Records from a dataset:

---

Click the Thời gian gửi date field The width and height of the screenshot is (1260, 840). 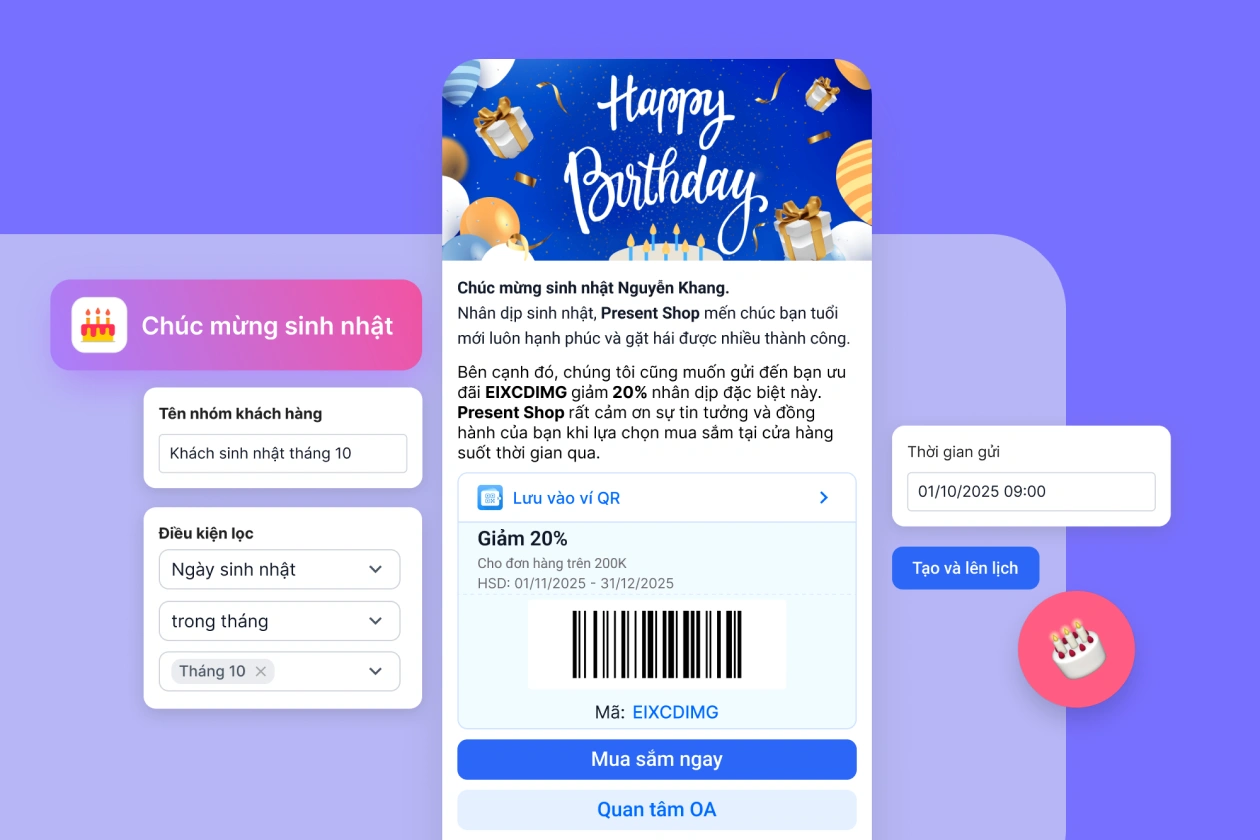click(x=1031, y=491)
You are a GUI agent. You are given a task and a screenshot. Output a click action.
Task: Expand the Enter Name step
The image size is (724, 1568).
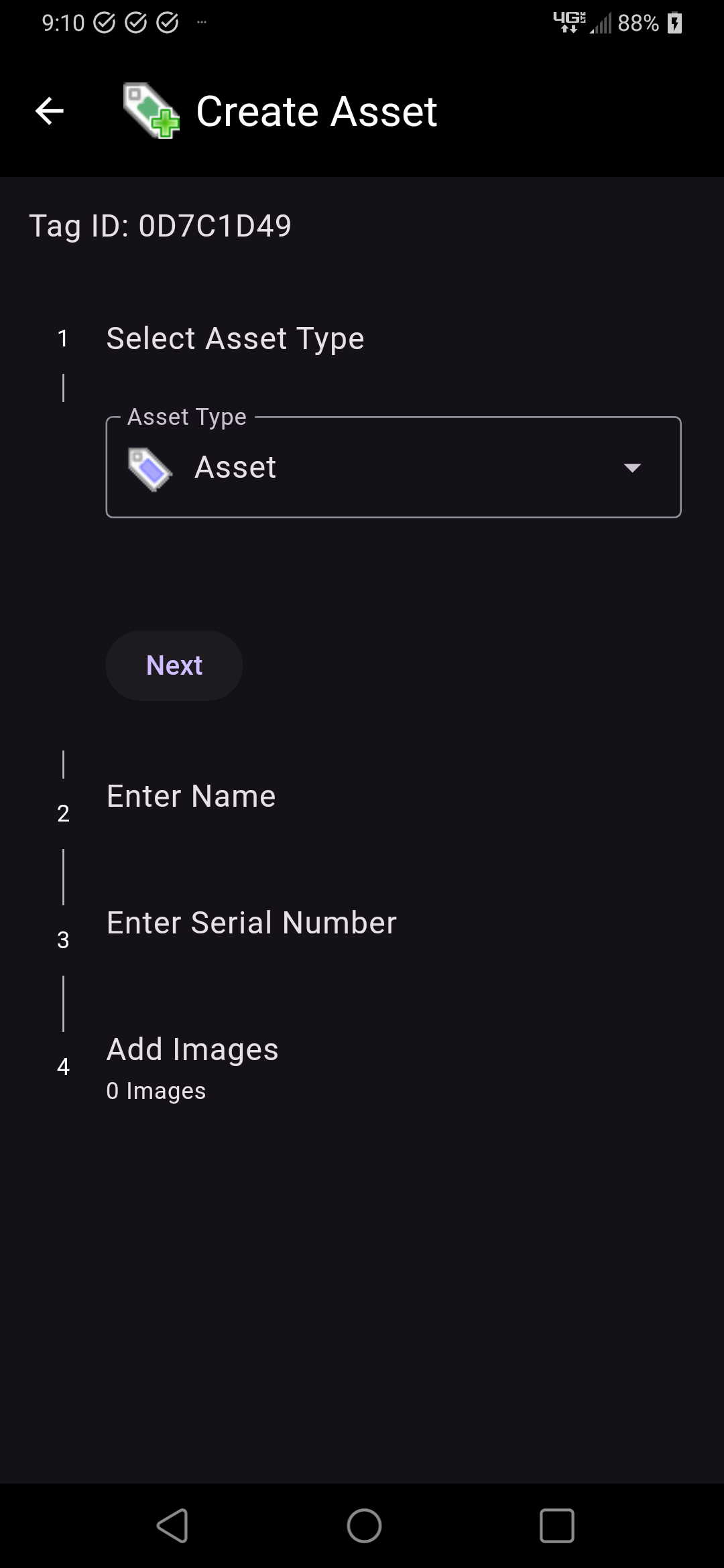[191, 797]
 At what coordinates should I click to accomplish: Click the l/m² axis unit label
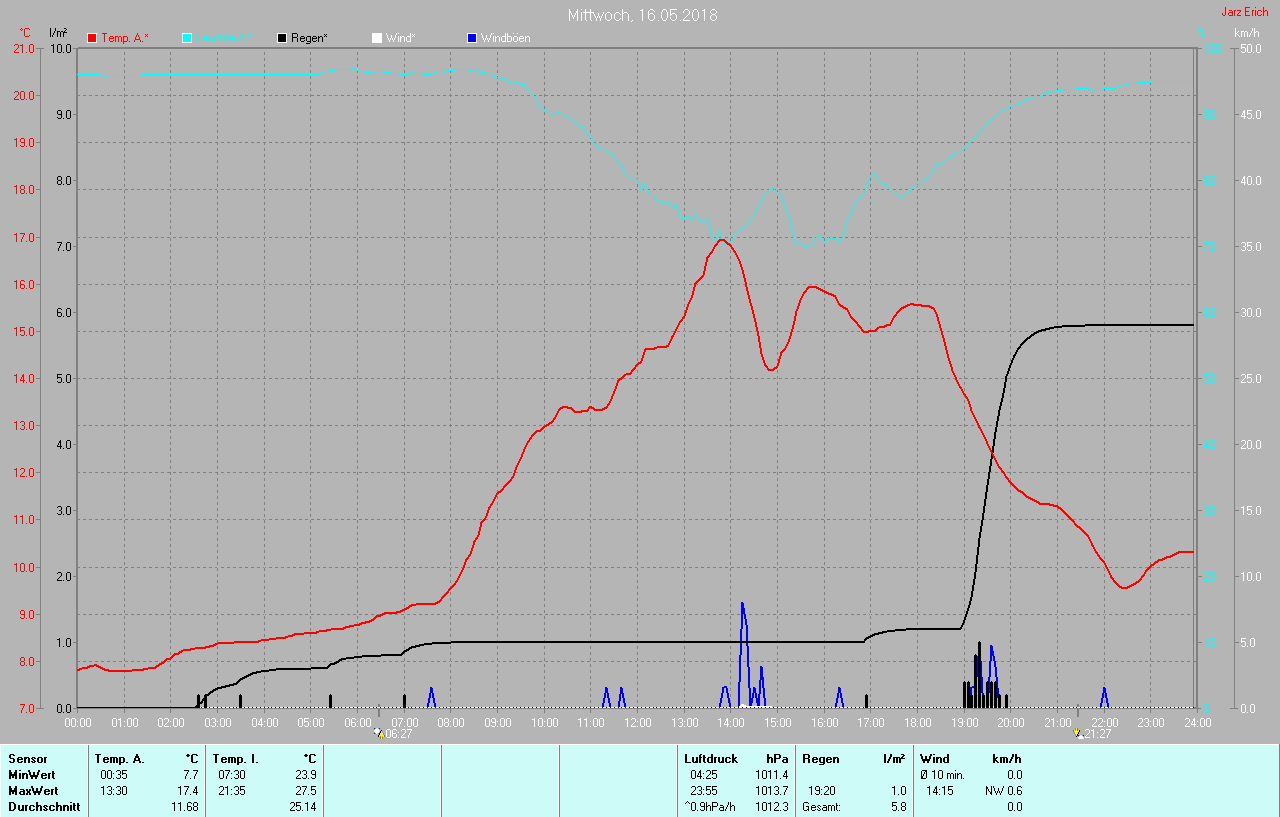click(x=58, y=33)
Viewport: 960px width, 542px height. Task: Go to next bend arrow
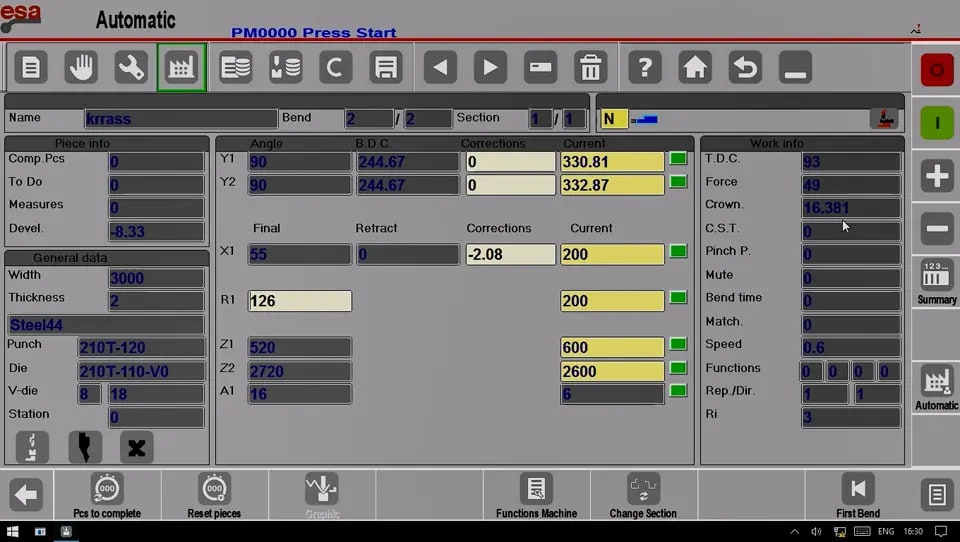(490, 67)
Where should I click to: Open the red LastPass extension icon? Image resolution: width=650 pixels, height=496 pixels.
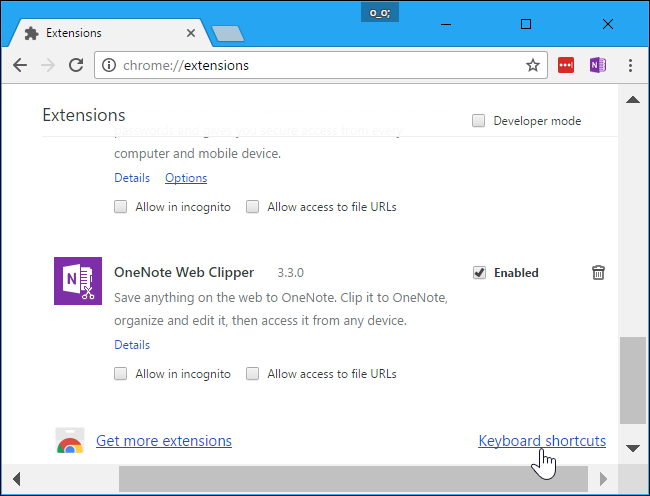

---

EXERCISE DIRECTIONS :: Nothing but the lines from the line containing "You are a GUI" through the last line of the records above should be written out, exactly and without the pictures.

TASK RESULT ::
You are a GUI agent. You are given a task and a screenshot. Output a click action.
Task: Expand the Enter Name step
The image size is (724, 1568).
[191, 797]
 At what coordinates should I click to accomplish: Click the l/m² axis unit label
click(x=58, y=33)
Viewport: 960px width, 542px height. Task: Go to next bend arrow
(490, 67)
Where should I click to: Open the red LastPass extension icon? Image resolution: width=650 pixels, height=496 pixels.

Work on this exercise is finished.